• Task: Among the entries below, one stretch runs from the line that contains "Uncheck the Rohrführung" through the line that contains "Task: Select the 21,000 points reward icon". Repeat that stretch exactly, ends included, and only that.

[Opening The data section]

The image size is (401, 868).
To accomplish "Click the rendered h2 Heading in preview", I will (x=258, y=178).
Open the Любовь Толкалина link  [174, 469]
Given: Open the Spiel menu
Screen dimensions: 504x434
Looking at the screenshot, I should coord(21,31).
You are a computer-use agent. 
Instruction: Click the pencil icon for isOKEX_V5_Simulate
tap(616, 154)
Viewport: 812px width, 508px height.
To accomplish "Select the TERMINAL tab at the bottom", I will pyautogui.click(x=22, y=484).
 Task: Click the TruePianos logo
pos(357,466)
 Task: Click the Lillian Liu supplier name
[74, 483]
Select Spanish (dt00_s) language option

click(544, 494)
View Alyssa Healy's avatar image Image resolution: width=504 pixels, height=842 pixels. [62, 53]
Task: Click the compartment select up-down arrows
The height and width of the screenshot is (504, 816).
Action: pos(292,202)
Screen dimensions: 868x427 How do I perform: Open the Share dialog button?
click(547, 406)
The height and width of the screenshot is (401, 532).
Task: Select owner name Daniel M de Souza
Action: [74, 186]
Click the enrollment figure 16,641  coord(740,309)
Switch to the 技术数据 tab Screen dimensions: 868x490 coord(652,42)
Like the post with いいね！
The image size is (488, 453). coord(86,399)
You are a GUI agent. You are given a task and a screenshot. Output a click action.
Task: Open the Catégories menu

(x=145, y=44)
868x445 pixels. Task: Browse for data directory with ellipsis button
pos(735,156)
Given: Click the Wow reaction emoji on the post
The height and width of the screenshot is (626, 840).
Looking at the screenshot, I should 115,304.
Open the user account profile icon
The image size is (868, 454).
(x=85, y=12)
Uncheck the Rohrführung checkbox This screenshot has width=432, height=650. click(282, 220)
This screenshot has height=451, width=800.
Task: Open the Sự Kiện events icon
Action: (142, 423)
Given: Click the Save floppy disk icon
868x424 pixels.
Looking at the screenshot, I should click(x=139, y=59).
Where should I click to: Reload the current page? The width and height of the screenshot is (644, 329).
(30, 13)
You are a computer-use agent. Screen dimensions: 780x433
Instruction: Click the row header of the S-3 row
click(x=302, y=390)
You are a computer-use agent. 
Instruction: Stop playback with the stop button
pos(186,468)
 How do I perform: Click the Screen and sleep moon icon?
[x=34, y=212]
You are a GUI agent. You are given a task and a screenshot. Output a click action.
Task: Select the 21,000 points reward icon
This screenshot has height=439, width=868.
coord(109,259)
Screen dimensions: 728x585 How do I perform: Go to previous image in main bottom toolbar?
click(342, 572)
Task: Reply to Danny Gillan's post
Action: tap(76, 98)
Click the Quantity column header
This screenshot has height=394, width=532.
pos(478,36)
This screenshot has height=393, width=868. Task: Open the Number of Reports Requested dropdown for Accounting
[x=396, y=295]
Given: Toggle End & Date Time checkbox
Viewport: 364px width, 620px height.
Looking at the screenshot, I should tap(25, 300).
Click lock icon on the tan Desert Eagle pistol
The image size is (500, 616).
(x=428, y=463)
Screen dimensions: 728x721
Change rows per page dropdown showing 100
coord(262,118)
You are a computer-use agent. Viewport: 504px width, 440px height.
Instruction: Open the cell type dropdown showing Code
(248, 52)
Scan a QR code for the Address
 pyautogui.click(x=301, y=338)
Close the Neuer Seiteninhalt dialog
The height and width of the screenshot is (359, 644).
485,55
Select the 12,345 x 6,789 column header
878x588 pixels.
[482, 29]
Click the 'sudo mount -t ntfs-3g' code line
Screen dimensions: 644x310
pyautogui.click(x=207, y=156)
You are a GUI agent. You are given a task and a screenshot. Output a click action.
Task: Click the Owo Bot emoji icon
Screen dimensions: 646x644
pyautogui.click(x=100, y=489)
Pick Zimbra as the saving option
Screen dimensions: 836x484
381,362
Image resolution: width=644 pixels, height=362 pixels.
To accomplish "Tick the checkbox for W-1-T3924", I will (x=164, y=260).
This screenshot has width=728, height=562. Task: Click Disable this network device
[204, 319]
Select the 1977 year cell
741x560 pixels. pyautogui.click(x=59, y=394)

[Closing The data section]

• Written response:
Uncheck the Rohrführung checkbox This screenshot has width=432, height=650. click(282, 220)
This screenshot has height=451, width=800.
Task: Open the Sự Kiện events icon
Action: (142, 423)
Given: Click the Save floppy disk icon
868x424 pixels.
Looking at the screenshot, I should click(x=139, y=59).
Where should I click to: Reload the current page? The width and height of the screenshot is (644, 329).
(30, 13)
You are a computer-use agent. Screen dimensions: 780x433
Instruction: Click the row header of the S-3 row
click(x=302, y=390)
You are a computer-use agent. 
Instruction: Stop playback with the stop button
pos(186,468)
 How do I perform: Click the Screen and sleep moon icon?
[x=34, y=212]
You are a GUI agent. You are given a task and a screenshot. Output a click action.
Task: Select the 21,000 points reward icon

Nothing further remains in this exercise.